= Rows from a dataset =

— start —

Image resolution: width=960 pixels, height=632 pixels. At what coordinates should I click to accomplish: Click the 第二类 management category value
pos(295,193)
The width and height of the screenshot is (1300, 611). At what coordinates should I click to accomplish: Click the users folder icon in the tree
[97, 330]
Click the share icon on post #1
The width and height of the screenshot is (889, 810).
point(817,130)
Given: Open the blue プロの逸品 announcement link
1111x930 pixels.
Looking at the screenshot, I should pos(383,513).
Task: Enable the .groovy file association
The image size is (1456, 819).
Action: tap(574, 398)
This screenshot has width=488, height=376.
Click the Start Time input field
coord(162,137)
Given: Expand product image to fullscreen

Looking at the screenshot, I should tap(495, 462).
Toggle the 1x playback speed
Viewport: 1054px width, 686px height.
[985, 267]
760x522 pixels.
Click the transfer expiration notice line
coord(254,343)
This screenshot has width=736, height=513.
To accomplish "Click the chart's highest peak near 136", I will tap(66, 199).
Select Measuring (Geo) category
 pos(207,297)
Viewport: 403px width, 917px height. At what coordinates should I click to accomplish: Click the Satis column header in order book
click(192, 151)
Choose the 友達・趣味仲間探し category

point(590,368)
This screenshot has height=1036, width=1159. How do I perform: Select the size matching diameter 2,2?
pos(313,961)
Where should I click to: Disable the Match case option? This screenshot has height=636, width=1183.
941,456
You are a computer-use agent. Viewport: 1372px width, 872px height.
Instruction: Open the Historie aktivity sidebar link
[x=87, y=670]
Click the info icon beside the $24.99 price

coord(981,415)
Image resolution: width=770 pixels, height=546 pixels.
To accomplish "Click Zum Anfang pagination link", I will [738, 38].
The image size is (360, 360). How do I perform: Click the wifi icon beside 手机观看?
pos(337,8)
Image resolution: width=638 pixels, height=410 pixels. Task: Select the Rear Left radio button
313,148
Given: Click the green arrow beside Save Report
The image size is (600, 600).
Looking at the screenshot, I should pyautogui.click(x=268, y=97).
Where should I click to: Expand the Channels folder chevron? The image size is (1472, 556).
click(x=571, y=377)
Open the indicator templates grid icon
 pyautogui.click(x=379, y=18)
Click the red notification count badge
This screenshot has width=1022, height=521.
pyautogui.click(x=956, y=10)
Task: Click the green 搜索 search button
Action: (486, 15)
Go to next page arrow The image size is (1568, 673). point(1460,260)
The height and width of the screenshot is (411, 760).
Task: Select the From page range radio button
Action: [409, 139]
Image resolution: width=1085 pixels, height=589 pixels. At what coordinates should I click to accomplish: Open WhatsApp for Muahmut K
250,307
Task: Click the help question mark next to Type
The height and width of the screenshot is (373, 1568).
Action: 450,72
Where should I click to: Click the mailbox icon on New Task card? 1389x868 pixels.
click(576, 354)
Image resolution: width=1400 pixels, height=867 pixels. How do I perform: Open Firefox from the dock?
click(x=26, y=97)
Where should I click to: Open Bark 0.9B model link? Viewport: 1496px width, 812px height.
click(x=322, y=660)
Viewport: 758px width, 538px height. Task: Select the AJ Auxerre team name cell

— end —

= EXERCISE INSTRUCTIONS =
Rewrite every line of the data above as a numbered list, leaving out the blank lines.

= RESULT =
1. Image resolution: width=960 pixels, height=632 pixels. At what coordinates should I click to accomplish: Click the 第二类 management category value
2. pos(295,193)
3. The width and height of the screenshot is (1300, 611). At what coordinates should I click to accomplish: Click the users folder icon in the tree
4. [97, 330]
5. Click the share icon on post #1
6. The width and height of the screenshot is (889, 810).
7. point(817,130)
8. Given: Open the blue プロの逸品 announcement link
9. 1111x930 pixels.
10. Looking at the screenshot, I should pos(383,513).
11. Task: Enable the .groovy file association
12. The image size is (1456, 819).
13. Action: tap(574, 398)
14. This screenshot has width=488, height=376.
15. Click the Start Time input field
16. coord(162,137)
17. Given: Expand product image to fullscreen
18. Looking at the screenshot, I should tap(495, 462).
19. Toggle the 1x playback speed
20. Viewport: 1054px width, 686px height.
21. [985, 267]
22. 760x522 pixels.
23. Click the transfer expiration notice line
24. coord(254,343)
25. This screenshot has width=736, height=513.
26. To accomplish "Click the chart's highest peak near 136", I will tap(66, 199).
27. Select Measuring (Geo) category
28.  pos(207,297)
29. Viewport: 403px width, 917px height. At what coordinates should I click to accomplish: Click the Satis column header in order book
30. click(192, 151)
31. Choose the 友達・趣味仲間探し category
32. point(590,368)
33. This screenshot has height=1036, width=1159. How do I perform: Select the size matching diameter 2,2?
34. pos(313,961)
35. Where should I click to: Disable the Match case option? This screenshot has height=636, width=1183.
36. 941,456
37. You are a computer-use agent. Viewport: 1372px width, 872px height.
38. Instruction: Open the Historie aktivity sidebar link
39. [x=87, y=670]
40. Click the info icon beside the $24.99 price
41. coord(981,415)
42. Image resolution: width=770 pixels, height=546 pixels.
43. To accomplish "Click Zum Anfang pagination link", I will [738, 38].
44. The image size is (360, 360). How do I perform: Click the wifi icon beside 手机观看?
45. pos(337,8)
46. Image resolution: width=638 pixels, height=410 pixels. Task: Select the Rear Left radio button
47. 313,148
48. Given: Click the green arrow beside Save Report
49. The image size is (600, 600).
50. Looking at the screenshot, I should pyautogui.click(x=268, y=97).
51. Where should I click to: Expand the Channels folder chevron? The image size is (1472, 556).
52. click(x=571, y=377)
53. Open the indicator templates grid icon
54.  pyautogui.click(x=379, y=18)
55. Click the red notification count badge
56. This screenshot has width=1022, height=521.
57. pyautogui.click(x=956, y=10)
58. Task: Click the green 搜索 search button
59. Action: (486, 15)
60. Go to next page arrow The image size is (1568, 673). point(1460,260)
61. The height and width of the screenshot is (411, 760).
62. Task: Select the From page range radio button
63. Action: [409, 139]
64. Image resolution: width=1085 pixels, height=589 pixels. At what coordinates should I click to accomplish: Open WhatsApp for Muahmut K
65. 250,307
66. Task: Click the help question mark next to Type
67. The height and width of the screenshot is (373, 1568).
68. Action: 450,72
69. Where should I click to: Click the mailbox icon on New Task card? 1389x868 pixels.
70. click(576, 354)
71. Image resolution: width=1400 pixels, height=867 pixels. How do I perform: Open Firefox from the dock?
72. click(x=26, y=97)
73. Where should I click to: Open Bark 0.9B model link? Viewport: 1496px width, 812px height.
74. click(x=322, y=660)
75. Viewport: 758px width, 538px height. Task: Select the AJ Auxerre team name cell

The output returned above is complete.